I'm only a casual follower of ancient human evolution and anthropology, but this doesn't mesh with my impression. Lots of human groups have been able to relax in relatively hospitable environments, over long spans of time.

Aurornis|2 months ago

> Those human tribes who just chilled out after meeting the bare requirements of survival died off because some greedy assholes outcompeted them.

The idea of tribes just “chilling out” to survive is a modern anachronism projected on a romanticized past. We’re so disconnected from the realities of clothing, feeding and sheltering ourselves without modern amenities that it’s hard to imagine what pre-industrial like was like. Thinking that “chilling out” was a viable path to survival is a symptom of that disconnectedness.

soared|2 months ago

A recent HN thread I cannot seem to find discussed the idea that currently in the US work is the default state, and leisure exists to refuel for work. At other times in history, leisure was the default state and work existed to enable leisure. This context affects everything in life - IE a microwave frozen meal is excellent in the work viewpoint (time value ratio), but if you enjoy cooking it’s horrible in the leisure viewpoint.

Saline9515|2 months ago

At which time exactly was leisure "the default state"? The only way to have this is by having a slave-like class while the idle elite could enjoy "leisure", or live in very low density, caloric rich environment, which doesn't last long or ends up with wars (and being enslaved by the neighboring tribe, if you are from subsaharian Africa).

citizenpaul|2 months ago

I think there is a growing online mix up of "leisure" time in the past. 99% of people were farmers, farming season is 3-4mo a year. That doesn't mean they had 9mo to do whatever they wanted. The time off was technically not their job but they were doing work on other survival tasks. If you consider re-roofing your shelter leisure time then yeah past people had more leisure time.

We have much more non-survival leisure time now.

Insanity|2 months ago

My girlfriend and I were talking about this the other day. We both have full time jobs and can only cook “real meal” in the weekend now that WFH ended.

It sucks, I enjoy cooking and want to eat at least somewhat health conscious…

Aurornis|2 months ago

> At other times in history, leisure was the default state and work existed to enable leisure

It wasn’t that long ago that a lot of hard work was necessary to even survive through the winter each year.
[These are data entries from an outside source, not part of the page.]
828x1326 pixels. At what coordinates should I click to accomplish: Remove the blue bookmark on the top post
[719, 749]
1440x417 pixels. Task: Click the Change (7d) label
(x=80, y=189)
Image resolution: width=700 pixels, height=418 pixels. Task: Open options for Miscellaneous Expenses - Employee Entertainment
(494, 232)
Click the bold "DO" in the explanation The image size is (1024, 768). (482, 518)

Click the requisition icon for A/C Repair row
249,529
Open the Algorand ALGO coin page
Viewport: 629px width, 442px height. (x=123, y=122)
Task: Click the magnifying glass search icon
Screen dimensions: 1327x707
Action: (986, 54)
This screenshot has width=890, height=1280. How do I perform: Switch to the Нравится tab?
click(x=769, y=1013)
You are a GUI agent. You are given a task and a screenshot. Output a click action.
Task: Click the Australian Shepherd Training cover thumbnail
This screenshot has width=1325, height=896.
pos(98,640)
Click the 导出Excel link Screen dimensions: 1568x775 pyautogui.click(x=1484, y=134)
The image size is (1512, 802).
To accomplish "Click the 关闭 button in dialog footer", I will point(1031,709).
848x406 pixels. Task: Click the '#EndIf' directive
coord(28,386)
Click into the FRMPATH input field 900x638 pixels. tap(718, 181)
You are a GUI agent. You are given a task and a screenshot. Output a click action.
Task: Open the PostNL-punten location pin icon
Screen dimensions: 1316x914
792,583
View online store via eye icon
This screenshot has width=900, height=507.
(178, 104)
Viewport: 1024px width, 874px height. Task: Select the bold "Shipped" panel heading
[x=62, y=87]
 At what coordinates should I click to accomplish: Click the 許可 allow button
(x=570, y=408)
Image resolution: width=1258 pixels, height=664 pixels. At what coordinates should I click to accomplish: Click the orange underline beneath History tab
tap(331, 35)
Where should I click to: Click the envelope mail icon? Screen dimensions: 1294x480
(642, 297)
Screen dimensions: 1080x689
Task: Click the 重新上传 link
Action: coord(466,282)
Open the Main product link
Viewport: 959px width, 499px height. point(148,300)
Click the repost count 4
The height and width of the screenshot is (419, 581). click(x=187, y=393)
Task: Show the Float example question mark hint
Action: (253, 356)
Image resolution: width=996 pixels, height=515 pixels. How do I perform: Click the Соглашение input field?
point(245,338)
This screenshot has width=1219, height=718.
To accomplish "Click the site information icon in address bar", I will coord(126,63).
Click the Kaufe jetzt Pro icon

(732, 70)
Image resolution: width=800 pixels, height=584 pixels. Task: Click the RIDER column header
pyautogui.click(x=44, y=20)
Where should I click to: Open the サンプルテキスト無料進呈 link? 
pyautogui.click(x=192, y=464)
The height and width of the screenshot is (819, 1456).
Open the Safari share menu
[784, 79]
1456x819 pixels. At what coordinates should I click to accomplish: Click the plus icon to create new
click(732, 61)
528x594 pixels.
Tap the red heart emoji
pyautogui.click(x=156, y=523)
What times in history had leisure as the default state? When was life so much easier than it is right now? Where were all the food, shelter, clothing, and entertainment materials coming from during this time and why was it so much more efficient than today?

jebarker|2 months ago

> At other times in history, leisure was the default state and work existed to enable leisure.

What times/places are you thinking of when you write this?

jMyles|2 months ago

...I don't view myself as a consumable. I enjoy accomplishing. I do not enjoy burnout. I'm interested in ways to prevent it. It's really that simple.

I don't particularly find this survey compelling, but I also don't want to be judged as some vampiric capitalist just because I'd like to have more work bandwidth.

andai|2 months ago

Especially since we're about to give birth to an entire species which is better suited to the task!